Fast forward to now. I am a woman whose parenting style is deeply influenced by my childhood and my children's lives are a stark contrast to my childhood. I buy the children everything they need, with some fun stuff thrown in for good measure, but they do not get everything they want. My childhood, and deep seated abandonment issues that arose from it, are also the reason why I am usually in the stay-at-home/work-at-home parent camp more often than not.

But I don't waffle on the issue of Stuff. I'm not going to do it, but I will take them to museums and baseball games, give them pedicures, bake cupcakes with them and let my mother - and all the other grandparents and aunties - buy them all the Stuff their little hearts desire (and trust me, it's a lot).

4 comments:

Unknown said...

All our birthday invitations say "No gifts, please". Everybody brings gifts. I do ONLY a few little things or one thing I know they need, knowing the grandparents are going to over indulge. AND I've made it very clear that when things come in, others go out. So after birthdays and Christmas we go through and bag up stuff to send off to kids who don't have anything. Anything that can be recycled is. And my house is still overrun with toys.

sorel top said...

Ditto to hyphen mama. It seems like we are always hauling the plastic crap out of the house and it still multiplies.

For my daughter's 5th birthday she told me she didn't want gifts. How about food bank donations instead? It really showed other people's priorities when some of the guests brought gifts anyway (generally disbelieving me that it was our daughter's idea and how could I be so cruel). Our favorite family friends brought two cases of canned vegetables even though the invitation said to just bring a can of food.
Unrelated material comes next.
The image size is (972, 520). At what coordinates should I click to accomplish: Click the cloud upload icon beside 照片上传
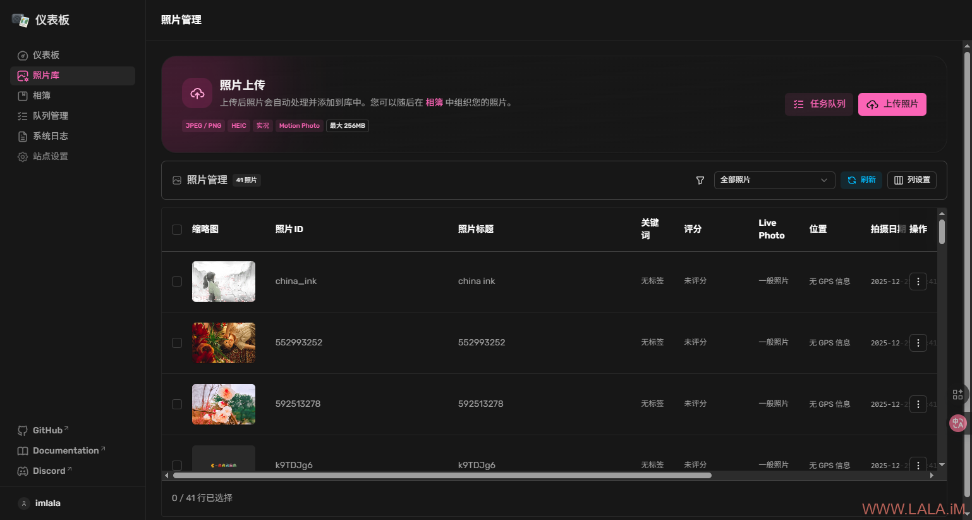(x=197, y=94)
It's a battle to fight the consumer consumption machine. By the way, did you see Wall-E? What did you think?

LawSchoolMom said...

@hyphen mama: We used to regularly purge the kids toys to avoid becoming overrun with stuff. I would consign and donate and yard sale and still there was stuff. It made me crazy. Life is much more manageable now.

@sorel top: I haven't seen Wall-E but I will be checking my local library for it once it hits DVD, which will probably be just in time for Black Friday.

EatPlayLove said...

My 19 month old knows when a priority mail package arrives on our doorstep that it's from "non-nie". Crazy.

I try desperately to fight the stuff, the marketing, the junk. Things disappear whenever I have an opportune moment, otherwise my daughter just can't let it go. We are working on that one.